Baby panda twins born in France: 'Magnificent' and 'perfectly healthy'
The birth of "magnificent" baby giant panda twins in France has been hailed as "one more step" for the conservation of the species and a way to raise awareness of conservation and biodiversity.
"The two babies are pink. They are perfectly healthy. They look big enough. They are magnificent," said the president of ZooParc de Beauval, Rodolphe Delord.
The twins were born around 1 a.m. local time in the zoo, south of Paris, four years after their older sibling became the first panda born in France.
Delord said: "We have been waiting for this moment for a very long time and seeing these two babies born and being in perfect health is completely crazy. It is one more step for the conservation of the species, it is millions of French people who will be further aware of the protection and conservation of our endangered biodiversity, it's completely crazy, it's an incredible opportunity."

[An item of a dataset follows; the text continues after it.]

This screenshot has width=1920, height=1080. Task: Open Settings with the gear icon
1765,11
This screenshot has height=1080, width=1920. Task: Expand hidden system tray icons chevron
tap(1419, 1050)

Chinese experts were on hand to help their mother Huan Huan through the birth and to check the babies – both weighing less than 150 grams – and even to help bottle-feeding the newborns.
Female pandas have a very small window of opportunity to conceive, only about 24 to 48 hours a year. Huan Huan and her partner Yuan Zi – the star attractions at Beauval zoo – managed to make "contact," as they put it, eight times in a weekend in March. Veterinarians also carried out an artificial insemination, to increase the chances of impregnation.
"We just lived a moment of rare intensity. These births are always very exceptional, but they also bring some surprises," said Delord.
Their parents have been on loan to France since 2012 and they will return to China next year.
Huan Huan's first cub, Yuan Meng, now weighs more than 100kg – about 700 times more than the newborns – and is to be sent this year to China.
China has also lent pandas to other European countries, including Germany, Belgium, the Netherlands, Finland, Spain and the UK.
Altogether, around 500 giant pandas are currently in captivity worldwide. And their numbers have been bouncing back thanks to protection measures, with around 2,000 pandas now thought to be living in the wild in China.